EXCERPT TO READ
California: The State Board of Equalization has ruled, in a nonprecedential decision, that a federal statute of limitations extension for a taxpayer’s federal consolidated group did not extend the statute for foreign affiliates of the taxpayer that were included in its worldwide combined report but excluded from the federal consolidated return. Appeal of Magnetek, Inc., No. 198051 (Jan. 27, 2004). The instructions to the schedule (now R-7), on which members of a unitary group can elect to file a single return currently, specify that a waiver of the statute of limitations by the key corporation in a group will waive the statute for all members of the group electing the single return option. The SBE concluded that the instructions extending a waiver to all members of the group only refer to a California waiver of limitations by the key corporation and do not relate to a federal waiver.

B.

California: On October 2, 2003, legislation was signed in California that imposes certain disclosure and reporting requirements on taxpayers and tax advisors. A.B. 1601/S.B. 614. The legislation adopts IRC §§ 6011, 6111, and 6112 and the accompanying Treasury regulations for California tax purposes. The legislation imposes significant penalties for failure to comply with the requirements of the act. Under the legislation, taxpayers may voluntarily participate in a compliance program, which began January 1, 2004 and ends April 15, 2004.

TASKS
(a) Return the words of the California tax excerpt from "California: On October" up to and including "April 15, 2004.".
(b) For each statement, answer yes or no based on the California tax excerpt, and quote the words that decide it: (i) The Appeal of Magnetek ruling was a precedential decision. (ii) The voluntary compliance program ends April 15, 2004. (iii) The disclosure and reporting legislation was signed on October 2, 2003.

MATERIAL SHOWN
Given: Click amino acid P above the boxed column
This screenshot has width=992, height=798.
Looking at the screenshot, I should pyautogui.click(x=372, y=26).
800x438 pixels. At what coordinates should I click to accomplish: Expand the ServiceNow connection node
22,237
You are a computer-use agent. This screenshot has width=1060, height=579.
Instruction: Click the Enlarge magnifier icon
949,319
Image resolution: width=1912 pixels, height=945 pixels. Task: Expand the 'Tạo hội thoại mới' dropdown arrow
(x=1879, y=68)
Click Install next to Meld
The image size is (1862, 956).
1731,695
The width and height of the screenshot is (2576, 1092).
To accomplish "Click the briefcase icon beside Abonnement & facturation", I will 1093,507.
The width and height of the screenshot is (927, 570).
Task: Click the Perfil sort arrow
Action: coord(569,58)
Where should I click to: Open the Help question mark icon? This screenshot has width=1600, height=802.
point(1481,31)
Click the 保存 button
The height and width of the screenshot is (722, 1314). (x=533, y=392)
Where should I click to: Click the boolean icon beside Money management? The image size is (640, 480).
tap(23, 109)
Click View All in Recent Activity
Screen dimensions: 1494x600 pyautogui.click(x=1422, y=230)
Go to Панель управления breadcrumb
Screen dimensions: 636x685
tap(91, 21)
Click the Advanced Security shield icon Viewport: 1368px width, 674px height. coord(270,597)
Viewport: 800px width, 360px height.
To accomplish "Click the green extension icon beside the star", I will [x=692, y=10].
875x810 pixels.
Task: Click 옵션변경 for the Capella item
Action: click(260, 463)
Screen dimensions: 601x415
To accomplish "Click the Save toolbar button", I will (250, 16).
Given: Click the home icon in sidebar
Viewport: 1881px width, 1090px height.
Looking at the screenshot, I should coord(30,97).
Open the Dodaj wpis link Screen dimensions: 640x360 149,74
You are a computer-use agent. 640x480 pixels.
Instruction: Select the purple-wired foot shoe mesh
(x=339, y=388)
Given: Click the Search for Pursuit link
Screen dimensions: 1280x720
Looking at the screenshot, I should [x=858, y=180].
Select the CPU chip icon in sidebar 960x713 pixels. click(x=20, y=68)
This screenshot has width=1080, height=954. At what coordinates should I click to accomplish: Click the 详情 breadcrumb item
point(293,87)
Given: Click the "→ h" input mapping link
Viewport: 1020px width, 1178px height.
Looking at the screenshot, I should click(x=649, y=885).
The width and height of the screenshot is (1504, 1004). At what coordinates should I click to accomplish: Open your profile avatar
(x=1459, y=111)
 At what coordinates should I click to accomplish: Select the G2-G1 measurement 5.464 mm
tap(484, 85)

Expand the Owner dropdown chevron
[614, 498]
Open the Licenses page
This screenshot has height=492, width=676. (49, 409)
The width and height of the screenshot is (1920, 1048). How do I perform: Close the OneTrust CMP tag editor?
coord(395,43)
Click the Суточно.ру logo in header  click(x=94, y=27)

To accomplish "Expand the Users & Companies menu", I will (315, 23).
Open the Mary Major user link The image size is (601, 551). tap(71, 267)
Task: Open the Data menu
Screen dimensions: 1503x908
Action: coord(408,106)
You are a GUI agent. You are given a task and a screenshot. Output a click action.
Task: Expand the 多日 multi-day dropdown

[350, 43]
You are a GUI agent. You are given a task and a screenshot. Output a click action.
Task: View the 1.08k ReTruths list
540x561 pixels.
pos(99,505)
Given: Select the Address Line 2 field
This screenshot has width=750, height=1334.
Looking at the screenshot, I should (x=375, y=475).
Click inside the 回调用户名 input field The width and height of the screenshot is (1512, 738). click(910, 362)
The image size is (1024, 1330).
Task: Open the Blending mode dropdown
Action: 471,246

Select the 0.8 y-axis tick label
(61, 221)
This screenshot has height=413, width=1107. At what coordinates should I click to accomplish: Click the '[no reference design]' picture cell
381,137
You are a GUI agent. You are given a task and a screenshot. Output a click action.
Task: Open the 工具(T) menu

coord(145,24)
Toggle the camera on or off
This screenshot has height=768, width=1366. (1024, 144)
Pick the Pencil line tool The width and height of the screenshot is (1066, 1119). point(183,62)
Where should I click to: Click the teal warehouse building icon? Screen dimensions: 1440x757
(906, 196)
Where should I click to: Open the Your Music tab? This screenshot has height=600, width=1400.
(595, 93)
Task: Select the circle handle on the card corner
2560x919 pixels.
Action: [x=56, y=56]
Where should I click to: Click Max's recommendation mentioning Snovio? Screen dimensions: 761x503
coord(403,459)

SOLUTIONS TO THE TASKS
(a)
California: On October 2, 2003, legislation was signed in California that imposes certain disclosure and reporting requirements on taxpayers and tax advisors. A.B. 1601/S.B. 614. The legislation adopts IRC §§ 6011, 6111, and 6112 and the accompanying Treasury regulations for California tax purposes. The legislation imposes significant penalties for failure to comply with the requirements of the act. Under the legislation, taxpayers may voluntarily participate in a compliance program, which began January 1, 2004 and ends April 15, 2004.

(b)
(i) No: "in a nonprecedential decision"
(ii) Yes: "began January 1, 2004 and ends April 15, 2004"
(iii) Yes: "On October 2, 2003, legislation was signed in California"